Hans Paerl, Kenan Professor of Marine and Environmental Sciences at the University of North Carolina Chapel Hill, told ThinkProgress that these fears aren’t unfounded. Paerlexplained in a letter in Science Magazine in 2008 that cyanobacteria — also known as blue-green algae — grows better in warmer temperatures than organisms like diatoms and green algae. Paerl told ThinkProgress that warmer temperatures and decreased ice cover have caused bigger blooms in some regions and have also caused regions that don’t typically experience blooms to start seeing them.

“So it’s bad enough that we have too many systems that we have too high a nutrient load in them — or too much nutrients coming in — that’s causing the blooms, but secondly, climatic change — particularly warming — can lead to exacerbation of those blooms,” Paerl said.

Rising temperatures could mean that officials need to further lower nutrient loading limits for waterways in order to compensate for the growth boost the algae gets from the heat. And heat, Paerl said, isn’t the only climatic effect that could impact algal bloom growth. Extreme rainfall — which is predicted to become more common in many parts of the world as the planet warms — can wash large amounts of bloom-enhancing phosphorus and nitrogen into a water system, creating ideal conditions for an algal bloom. If a period of extreme rainfall is followed by drought or high temperatures, that exacerbates the bloom conditions even further.

“Say you have a very wet spring with lots of rainfall coming in and then you have an extremely dry summer, then you pretty much have the perfect conditions for these blooms to really go to town, so to speak,” Paerl said.

Toxic forms of blue-green algal blooms can disrupt ecosystems, inhibiting the growth of — or even killing — fish and plankton and leading to death and neurological and liver problems in mammals such as cattle and dogs, Paerl said. They can also cause major disruptions in water supplies, as a toxic algal bloom in Lake Erie, which temporarily poisoned the water supply for about 400,000 people in Toledo, Ohio, did last month. If humans ingest or breathe in particles of blue-green algae, they can suffer “numbness, tingling and dizziness that can lead to difficulty breathing or heart problems, and require immediate medical attention,” according to the OHA.

Hillwig said the algal bloom won’t impact any commercial water supplies.
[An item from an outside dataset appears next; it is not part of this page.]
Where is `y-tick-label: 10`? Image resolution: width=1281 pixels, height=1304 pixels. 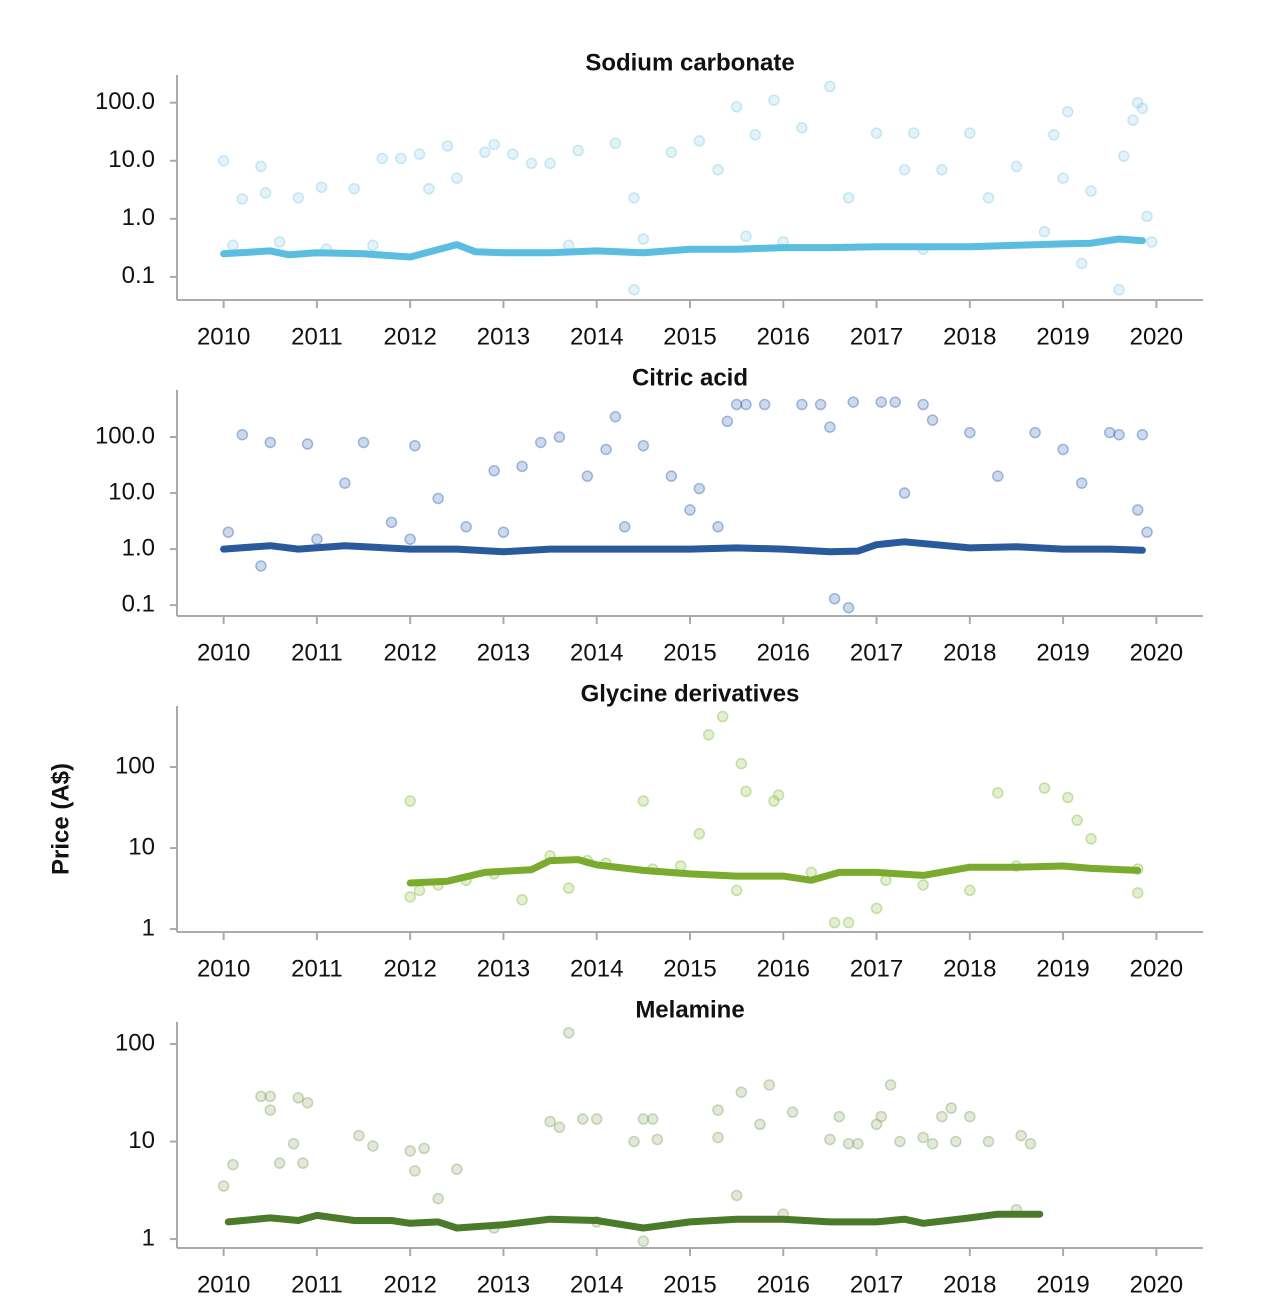 y-tick-label: 10 is located at coordinates (142, 846).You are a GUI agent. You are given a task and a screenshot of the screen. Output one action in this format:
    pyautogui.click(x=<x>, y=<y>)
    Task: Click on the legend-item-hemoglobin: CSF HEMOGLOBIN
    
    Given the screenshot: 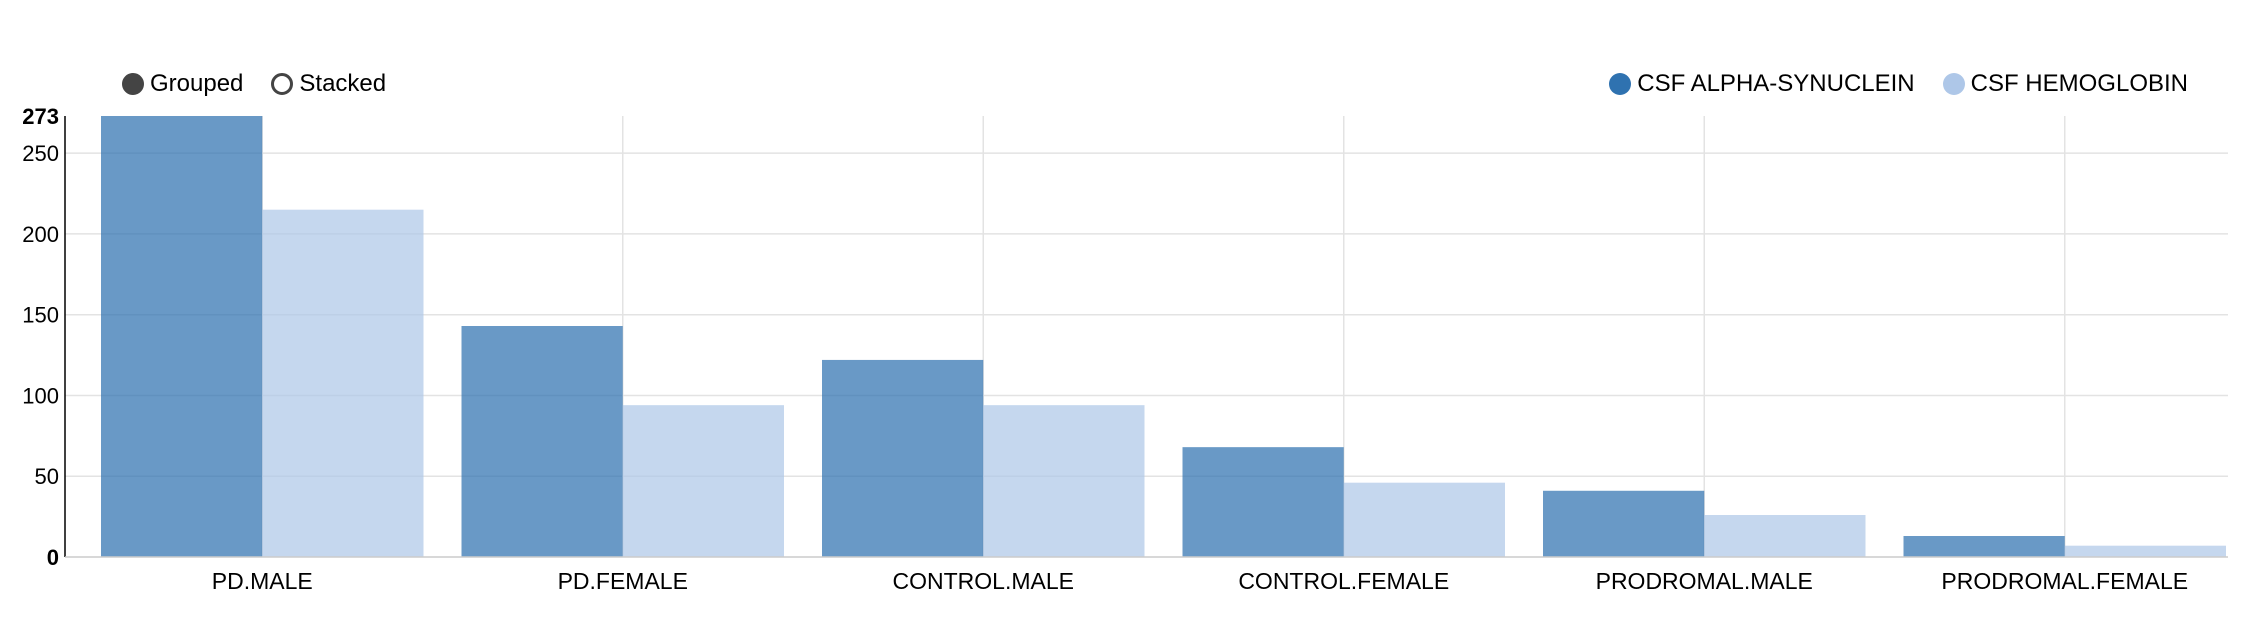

But the agency is concerned about encampments of homeless people along the river, who might drink directly from the river or try to boil or filter the water before drinking it — methods that won’t work in removing the algae’s toxicity, if it is in fact found to be toxic. Hillwig said people who were taking samples for the OHA talked to homeless people along the river, and that the agency has put up warning signs near the access areas of the river.